- Exercise instructions: Return the lines below in which the string "agent" occurs.
- - - - -
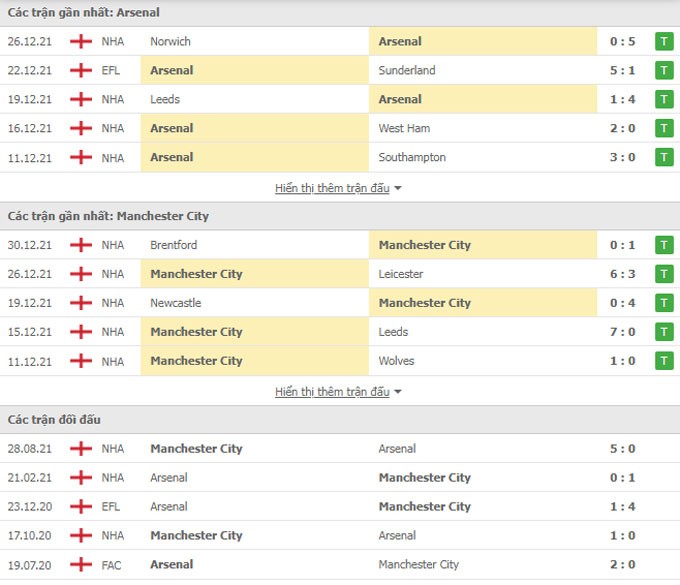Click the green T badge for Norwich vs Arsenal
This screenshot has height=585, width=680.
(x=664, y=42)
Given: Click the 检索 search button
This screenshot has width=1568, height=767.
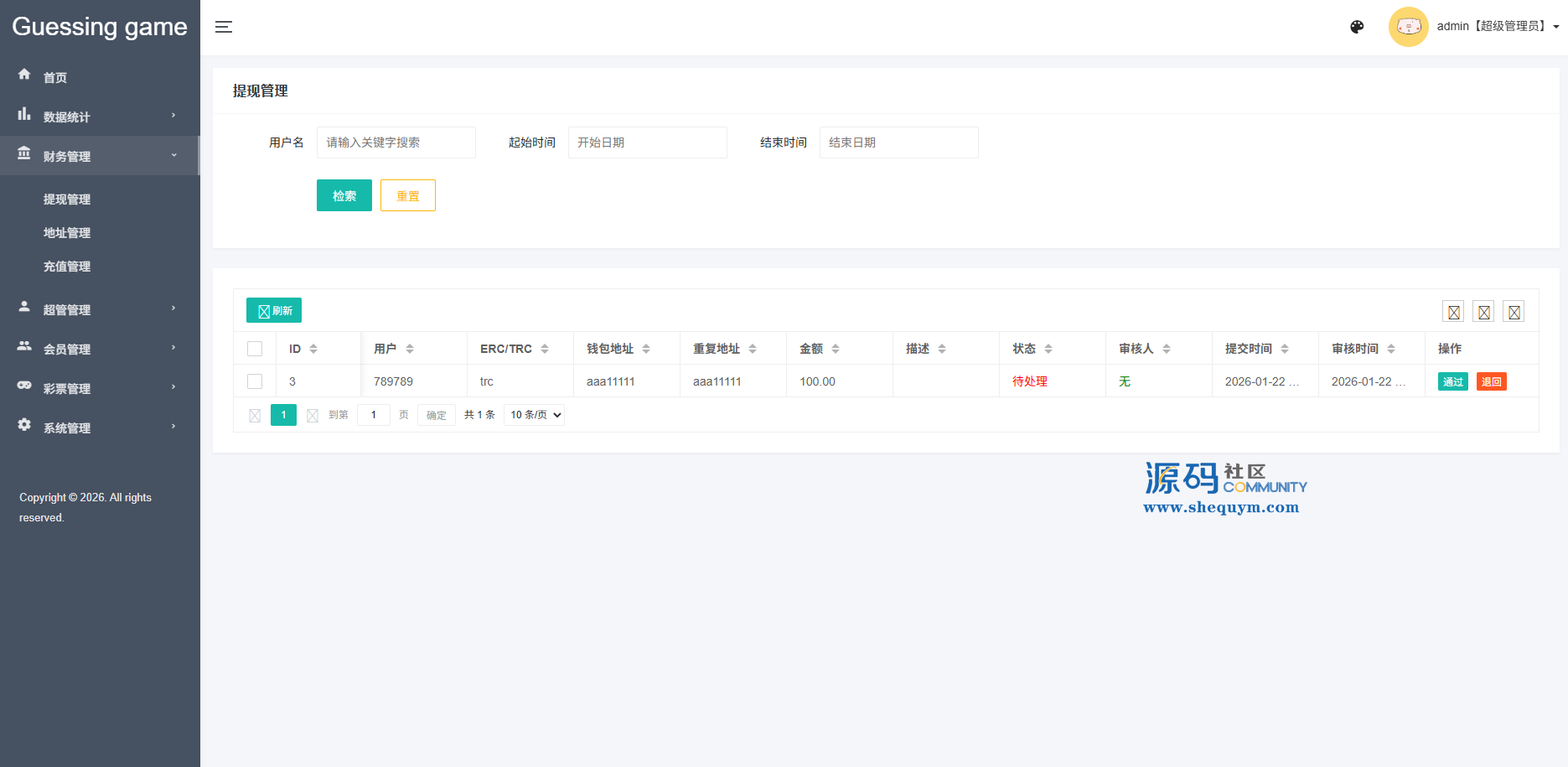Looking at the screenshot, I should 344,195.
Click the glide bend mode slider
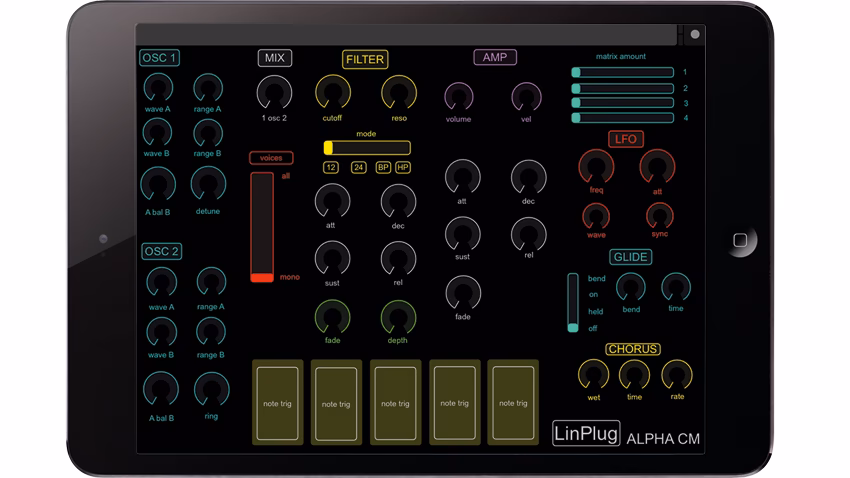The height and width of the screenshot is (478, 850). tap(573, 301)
- - - - -
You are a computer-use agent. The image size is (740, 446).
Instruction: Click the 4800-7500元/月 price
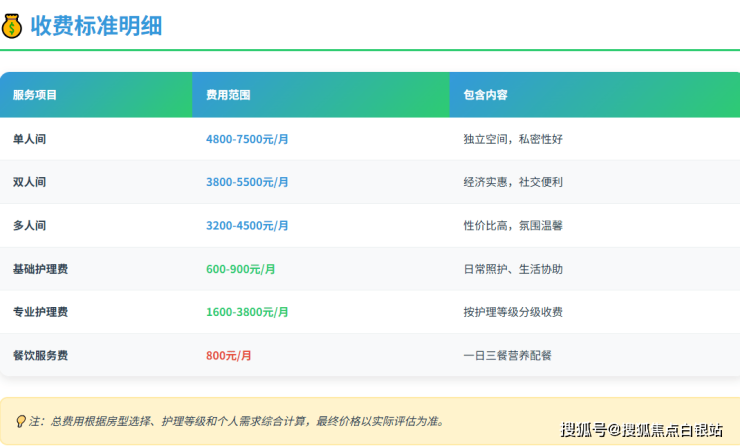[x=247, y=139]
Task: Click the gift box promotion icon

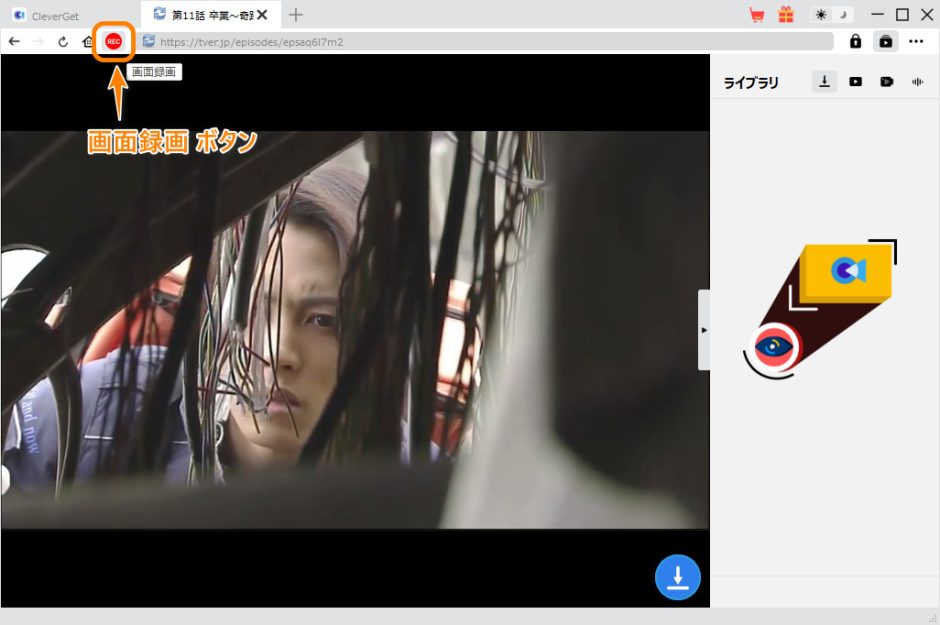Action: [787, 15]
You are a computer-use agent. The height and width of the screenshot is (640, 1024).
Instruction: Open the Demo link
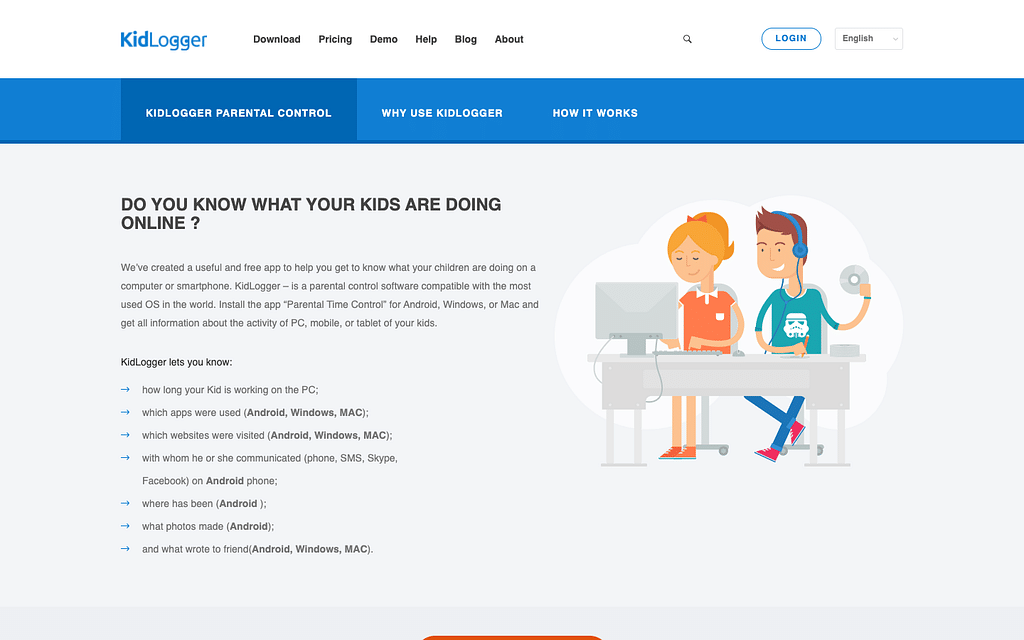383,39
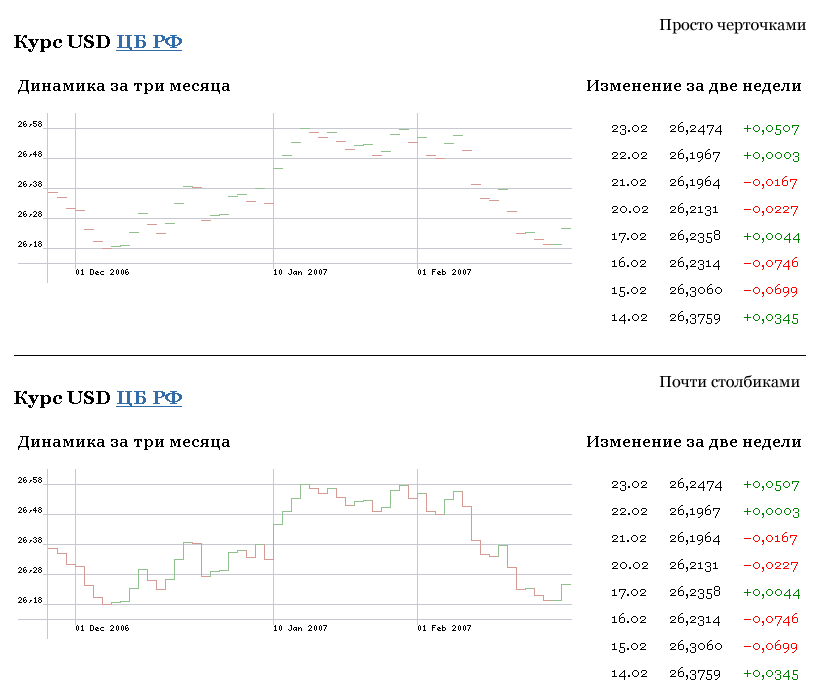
- - - - -
- Your solution:
You are a computer-use agent. The image size is (740, 446).
You are a computer-use agent. The height and width of the screenshot is (640, 1024).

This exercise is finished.